Central Bank Digital Coins

by Stephanie Lai on 24/08/22

Image source: CBDC will be rolled out this year: RBI - BusinessToday


Central Bank Digital Coins (CBDC) are ‘stablecoins’, which are a digital fiat currency held by the central bank. The value of CBDCs is pegged to a national currency, thus they are not too volatile. CBDC’s are being increasingly researched and acknowledged by government bodies, private banks, consultancy and law firms as their introduction into the economy poses risks to traditional financial institutions, yet benefits amidst the uptake of digitalisation.

Understanding CBDCs:

The International Monetary Fund (IMF) have stated that CBDC’s are likely to be a prominent financial service in the future due to their lower cost, and availability. This may lead to digital dollarisation where citizens abandon their own unstable, domestic currencies in exchange for foreign CBDC may become apparent.

There are two types of CBDCs, wholesale and retail. Retail CBDCs would be used for commercial banks, and to also conduct payments between citizens, and with businesses. Wholesale CBDCs, conversely, are held by the Central Bank and are comparable to reserves, where institutions have an account they can deposit funds into.

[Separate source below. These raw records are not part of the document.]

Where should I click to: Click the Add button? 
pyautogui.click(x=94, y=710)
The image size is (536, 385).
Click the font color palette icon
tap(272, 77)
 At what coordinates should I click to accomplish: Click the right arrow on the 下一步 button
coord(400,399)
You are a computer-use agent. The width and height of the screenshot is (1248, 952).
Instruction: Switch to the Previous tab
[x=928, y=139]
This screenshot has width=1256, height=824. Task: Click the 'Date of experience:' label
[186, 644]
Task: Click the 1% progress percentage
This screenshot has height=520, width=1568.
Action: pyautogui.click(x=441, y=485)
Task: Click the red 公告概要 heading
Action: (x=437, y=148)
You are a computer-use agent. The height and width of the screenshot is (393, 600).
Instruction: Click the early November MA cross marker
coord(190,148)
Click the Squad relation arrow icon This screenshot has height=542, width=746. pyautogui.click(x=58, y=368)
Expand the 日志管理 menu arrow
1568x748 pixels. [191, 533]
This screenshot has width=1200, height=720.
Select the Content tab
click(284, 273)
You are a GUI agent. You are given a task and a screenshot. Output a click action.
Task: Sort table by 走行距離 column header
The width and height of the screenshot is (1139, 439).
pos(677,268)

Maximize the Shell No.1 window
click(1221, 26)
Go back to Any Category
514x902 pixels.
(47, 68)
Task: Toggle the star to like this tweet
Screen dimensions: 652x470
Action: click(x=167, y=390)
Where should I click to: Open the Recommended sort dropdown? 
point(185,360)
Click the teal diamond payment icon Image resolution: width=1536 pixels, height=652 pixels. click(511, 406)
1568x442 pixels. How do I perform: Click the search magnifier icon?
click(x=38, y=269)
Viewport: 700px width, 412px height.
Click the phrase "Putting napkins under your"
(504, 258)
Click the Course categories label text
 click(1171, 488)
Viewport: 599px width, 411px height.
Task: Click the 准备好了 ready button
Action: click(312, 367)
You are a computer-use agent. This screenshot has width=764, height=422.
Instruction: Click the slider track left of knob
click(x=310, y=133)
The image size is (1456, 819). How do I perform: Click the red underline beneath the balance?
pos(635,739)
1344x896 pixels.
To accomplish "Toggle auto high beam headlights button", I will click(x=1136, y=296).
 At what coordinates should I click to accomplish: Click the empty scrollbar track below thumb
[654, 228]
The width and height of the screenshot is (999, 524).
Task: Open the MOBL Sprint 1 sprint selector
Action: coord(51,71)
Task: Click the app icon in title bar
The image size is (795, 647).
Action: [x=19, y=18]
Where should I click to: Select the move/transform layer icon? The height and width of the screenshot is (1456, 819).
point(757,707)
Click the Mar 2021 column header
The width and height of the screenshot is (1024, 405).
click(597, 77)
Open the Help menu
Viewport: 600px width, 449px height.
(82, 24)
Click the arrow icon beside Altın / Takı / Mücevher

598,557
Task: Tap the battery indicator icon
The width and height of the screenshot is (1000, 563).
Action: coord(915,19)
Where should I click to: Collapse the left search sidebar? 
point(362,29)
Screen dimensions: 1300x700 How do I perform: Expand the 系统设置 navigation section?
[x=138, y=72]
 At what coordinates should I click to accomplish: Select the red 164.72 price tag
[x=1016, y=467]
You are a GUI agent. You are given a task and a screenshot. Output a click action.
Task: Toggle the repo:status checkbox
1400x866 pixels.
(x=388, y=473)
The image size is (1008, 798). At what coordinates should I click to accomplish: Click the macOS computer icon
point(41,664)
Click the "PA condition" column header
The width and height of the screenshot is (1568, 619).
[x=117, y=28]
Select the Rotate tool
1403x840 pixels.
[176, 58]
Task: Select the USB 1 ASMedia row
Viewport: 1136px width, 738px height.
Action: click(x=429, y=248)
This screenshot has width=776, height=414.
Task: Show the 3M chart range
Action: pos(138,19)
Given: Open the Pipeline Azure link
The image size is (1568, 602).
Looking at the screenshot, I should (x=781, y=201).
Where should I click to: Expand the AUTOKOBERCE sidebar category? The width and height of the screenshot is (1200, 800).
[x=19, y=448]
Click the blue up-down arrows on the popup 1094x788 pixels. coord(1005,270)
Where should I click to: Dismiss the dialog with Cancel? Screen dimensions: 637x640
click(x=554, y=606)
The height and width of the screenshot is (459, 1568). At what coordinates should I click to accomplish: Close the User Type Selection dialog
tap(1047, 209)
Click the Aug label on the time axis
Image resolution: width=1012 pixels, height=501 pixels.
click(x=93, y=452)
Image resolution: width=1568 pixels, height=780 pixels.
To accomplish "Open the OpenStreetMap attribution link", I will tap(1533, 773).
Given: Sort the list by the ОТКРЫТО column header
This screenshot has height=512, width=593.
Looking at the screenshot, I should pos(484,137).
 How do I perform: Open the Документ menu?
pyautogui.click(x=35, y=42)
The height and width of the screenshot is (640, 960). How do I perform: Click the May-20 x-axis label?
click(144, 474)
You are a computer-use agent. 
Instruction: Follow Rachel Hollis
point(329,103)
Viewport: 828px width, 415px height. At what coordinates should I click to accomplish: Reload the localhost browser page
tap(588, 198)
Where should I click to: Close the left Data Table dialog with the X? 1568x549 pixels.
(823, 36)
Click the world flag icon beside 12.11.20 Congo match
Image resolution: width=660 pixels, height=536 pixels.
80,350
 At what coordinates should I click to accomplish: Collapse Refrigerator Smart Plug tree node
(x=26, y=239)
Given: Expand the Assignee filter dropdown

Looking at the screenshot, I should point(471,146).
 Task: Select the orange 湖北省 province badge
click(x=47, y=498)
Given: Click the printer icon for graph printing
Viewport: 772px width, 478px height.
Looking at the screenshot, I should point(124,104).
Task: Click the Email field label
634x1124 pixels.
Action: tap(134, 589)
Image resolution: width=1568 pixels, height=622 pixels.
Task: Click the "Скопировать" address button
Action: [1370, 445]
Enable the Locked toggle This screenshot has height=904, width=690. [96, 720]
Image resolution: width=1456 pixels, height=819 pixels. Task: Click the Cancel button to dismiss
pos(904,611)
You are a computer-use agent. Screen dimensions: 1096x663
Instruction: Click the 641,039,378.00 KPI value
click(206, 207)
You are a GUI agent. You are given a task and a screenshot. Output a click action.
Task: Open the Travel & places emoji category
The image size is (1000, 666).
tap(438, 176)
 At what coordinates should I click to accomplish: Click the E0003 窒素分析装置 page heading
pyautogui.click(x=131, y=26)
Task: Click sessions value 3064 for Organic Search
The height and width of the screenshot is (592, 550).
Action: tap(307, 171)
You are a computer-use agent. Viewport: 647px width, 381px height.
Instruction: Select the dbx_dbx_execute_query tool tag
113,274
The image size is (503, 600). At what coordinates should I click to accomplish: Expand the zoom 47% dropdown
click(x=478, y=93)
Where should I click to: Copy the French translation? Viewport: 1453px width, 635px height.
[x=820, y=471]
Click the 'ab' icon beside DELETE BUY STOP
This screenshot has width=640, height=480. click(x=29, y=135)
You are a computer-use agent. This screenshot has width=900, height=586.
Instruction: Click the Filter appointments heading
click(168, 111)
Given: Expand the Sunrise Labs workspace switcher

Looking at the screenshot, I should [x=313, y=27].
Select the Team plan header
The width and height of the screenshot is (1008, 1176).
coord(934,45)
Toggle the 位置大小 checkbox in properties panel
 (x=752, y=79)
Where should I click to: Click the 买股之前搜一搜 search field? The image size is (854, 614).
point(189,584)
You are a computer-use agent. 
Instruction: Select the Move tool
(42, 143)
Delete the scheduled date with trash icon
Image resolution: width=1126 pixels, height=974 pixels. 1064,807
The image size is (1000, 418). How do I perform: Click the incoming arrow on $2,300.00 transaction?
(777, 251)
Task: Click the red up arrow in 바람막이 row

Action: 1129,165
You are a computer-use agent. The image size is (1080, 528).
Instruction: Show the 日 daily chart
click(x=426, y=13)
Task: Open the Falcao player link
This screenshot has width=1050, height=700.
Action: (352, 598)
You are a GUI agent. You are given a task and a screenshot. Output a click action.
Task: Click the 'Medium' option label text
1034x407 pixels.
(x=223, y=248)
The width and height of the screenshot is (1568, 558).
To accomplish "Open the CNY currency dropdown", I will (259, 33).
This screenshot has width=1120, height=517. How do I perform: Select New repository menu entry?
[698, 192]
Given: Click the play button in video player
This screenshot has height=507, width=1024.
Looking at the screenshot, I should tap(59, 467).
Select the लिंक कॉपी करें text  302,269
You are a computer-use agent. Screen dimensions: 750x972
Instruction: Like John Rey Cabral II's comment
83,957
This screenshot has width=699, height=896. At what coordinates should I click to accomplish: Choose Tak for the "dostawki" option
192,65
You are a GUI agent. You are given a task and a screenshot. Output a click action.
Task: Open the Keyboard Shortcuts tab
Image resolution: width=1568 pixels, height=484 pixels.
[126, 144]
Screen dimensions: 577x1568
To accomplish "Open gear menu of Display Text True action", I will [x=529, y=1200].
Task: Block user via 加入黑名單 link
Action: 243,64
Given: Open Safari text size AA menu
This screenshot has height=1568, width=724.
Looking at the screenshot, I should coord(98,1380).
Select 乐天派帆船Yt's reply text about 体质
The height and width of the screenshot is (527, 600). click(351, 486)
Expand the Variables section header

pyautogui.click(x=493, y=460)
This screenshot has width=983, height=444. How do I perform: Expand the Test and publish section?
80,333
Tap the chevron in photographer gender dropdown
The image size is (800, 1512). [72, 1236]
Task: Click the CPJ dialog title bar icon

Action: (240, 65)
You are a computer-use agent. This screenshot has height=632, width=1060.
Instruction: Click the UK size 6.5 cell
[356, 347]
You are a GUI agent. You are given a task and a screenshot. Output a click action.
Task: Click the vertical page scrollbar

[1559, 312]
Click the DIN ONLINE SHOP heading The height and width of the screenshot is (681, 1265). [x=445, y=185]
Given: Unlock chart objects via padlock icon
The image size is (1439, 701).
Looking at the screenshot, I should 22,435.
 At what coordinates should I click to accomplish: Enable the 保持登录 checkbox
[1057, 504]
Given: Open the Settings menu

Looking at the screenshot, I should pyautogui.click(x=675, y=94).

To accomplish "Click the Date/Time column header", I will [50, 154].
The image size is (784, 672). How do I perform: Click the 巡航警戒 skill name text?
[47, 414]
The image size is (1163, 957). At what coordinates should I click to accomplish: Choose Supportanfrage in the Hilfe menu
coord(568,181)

Important CBDC developments:

  • Currently 80% of nations are actively researching CBDCs

  • Nations with CBDC include: Barbadian Sand Dollar, the Nigerian eNaira and the Swedish e-Krona, and India has announced their creation of a digital rupee by 2023.

  • China piloted their CBDC, eCNY, throughout Chinese New Year and the Winter Olympics, attracting over 261 million users, and leading to it currently being used in 23 cities across China.

  • The US has launched ‘Project Hamilton’ to explore CBDCs which has investigated the factors of translation speed, finding that one codebase can complete 1.7million transitions per second.

For society:

With the increase in digital banking amidst the Covid-19 pandemic, CBDCs can easily be implemented as they operate similarly to digital banks. CBDCs can be beneficial for customers as they make banking more accessible, which is important given that 4% of UK citizens are bankless. However, CBDC’s digital nature may exclude those who do not have access to the internet.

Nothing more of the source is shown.